MPAA Rating: Unrated
Director: Fred Dekker
Starring: Jason Lively, Tom Atkins, Steve Marshall, Jill Whitlow, Allan J. Kayser, Dick Miller, David Paymer
If you try and analyze the elements of all the great horror movies there are certain things that continually crop up. Obviously gore and terror are key, but you could also add to that a streak of dark humour, quotable dialogue, straight-but-slightly-knowing performances, characters that you care about, lots of genre references and in-jokes, better than average special effects and a pretty good story – Night of the Creeps has all of those.
The story begins in 1959 when an alien aboard a spaceship (stay with it) ejects a capsule that his pursuers are trying to get back. The capsule heads towards Earth and lands in the woods near a couple of courting students. The guy goes to find the meteor while his unlucky lady friend waits in the car, which is parked right on the main road in the path of an axe-wielding serial killer.
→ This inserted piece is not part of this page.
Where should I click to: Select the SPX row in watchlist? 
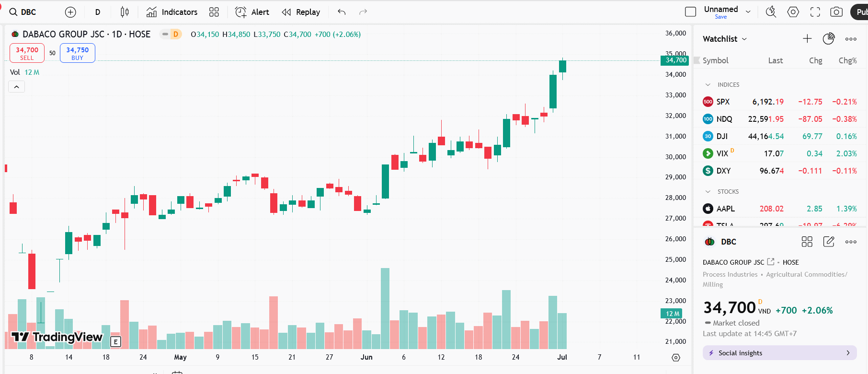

In the woods, however, the meteor containing the capsule splits open and a slug-like creature leaps out and goes straight into the mouth of the male student.
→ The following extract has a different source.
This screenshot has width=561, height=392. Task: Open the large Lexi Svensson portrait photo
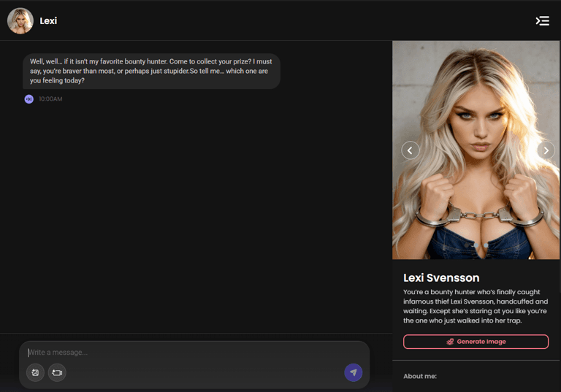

Fast forward to 1986, and Chris Romero (Jason Lively) and J.C. Hooper (Steve Marshall) are a couple of college geeks looking to gain the attention of Cynthia Cronenberg (Jill Whitlow), so they decide to join a fraternity. Brad (Allan J. Kayser), the leader of the fraternity and Cynthia’s boyfriend, tells the hapless duo that they must perform an initiation, daring them to steal a dead body from the college morgue and dump it on the steps of a rival frat house. Chris and J.C. sneak into the morgue and find a cryogenically frozen body that they try to steal, and after being interrupted by a lab worker they flee, leaving the body defrosting on the lab floor. Unfortunately, the body is the frozen corpse of the 1959 student and it still contains the slug from the meteor; well, it does until it leaps out of its host’s mouth and into the mouth of the lab technician, where it lays eggs on his brain and turns the unfortunate victim into a shambling zombie that’ll spawn more slugs, setting the scene for some zombie action on campus and the introduction of Detective Ray Cameron (Tom Atkins), who may know a bit about where the slugs may be heading.
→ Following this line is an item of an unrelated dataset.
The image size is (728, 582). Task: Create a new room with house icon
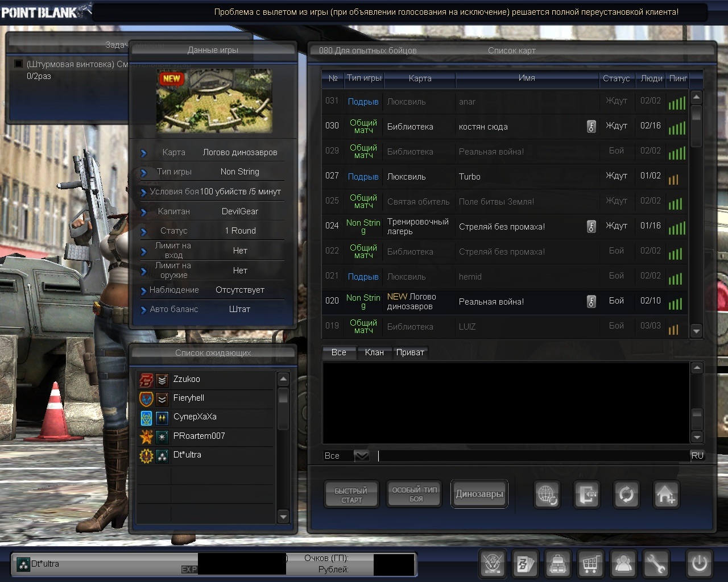click(665, 495)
Not your average bleak zombie fare, Night of the Creeps is B-movie madness at its finest. Cult movie legend Tom Atkins is in his element here, playing the grizzled alcoholic cop with a great supply of quotable one-liners (including the unforgettable “Thrill Me”), and Jason Lively and Steve Marshall bounce off each other like an established double act. Obviously paying homage to the classic monster movies of the 1950s, along with the obvious influence of Night of the Living Dead, this movie perfectly blends the vintage with the (relatively) contemporary. Indeed, if you’re a fan of more recent(ish) horror-comedies like Slither, Infestation or even something more left-field like Bad Milo then this is definitely essential viewing and could quite possibly be seen as a forerunner to those movies, Slither in particular. The references are also fun, mainly because it’s done with affection and not in an ‘ironic’ way – there’s the obvious Romero/Hooper/Cameron/Cronenberg names, but also Raimi and Landis are namechecked as well.
One of the true cult classics of the 1980s, Night of the Creeps seemingly got lost amongst the triple-whammy of Re-Animator, Return of the Living Dead and Evil Dead II and never really found the audience that it deserved at the time but it will make you laugh and go “Eeugh!” just as much as any of those and, apart from some of the fashions and the music, hasn’t really dated at all. Add to that the fact that there are some deliciously juicy extras to delve into and this edition of Night of the Creeps is pretty much perfect for a few hours of hilarious monster mirth.
Special Features: Audio commentary by director Fred Dekker and moderated by Michael Felsher, audio commentary by actors Jason Lively, Tom Atkins, Steve Marshall and Jill Whitlow,Thrill Me: Making Night Of The Creeps documentary, original ending, deleted scenes, trivia track, theatrical trailer, bonus trailers.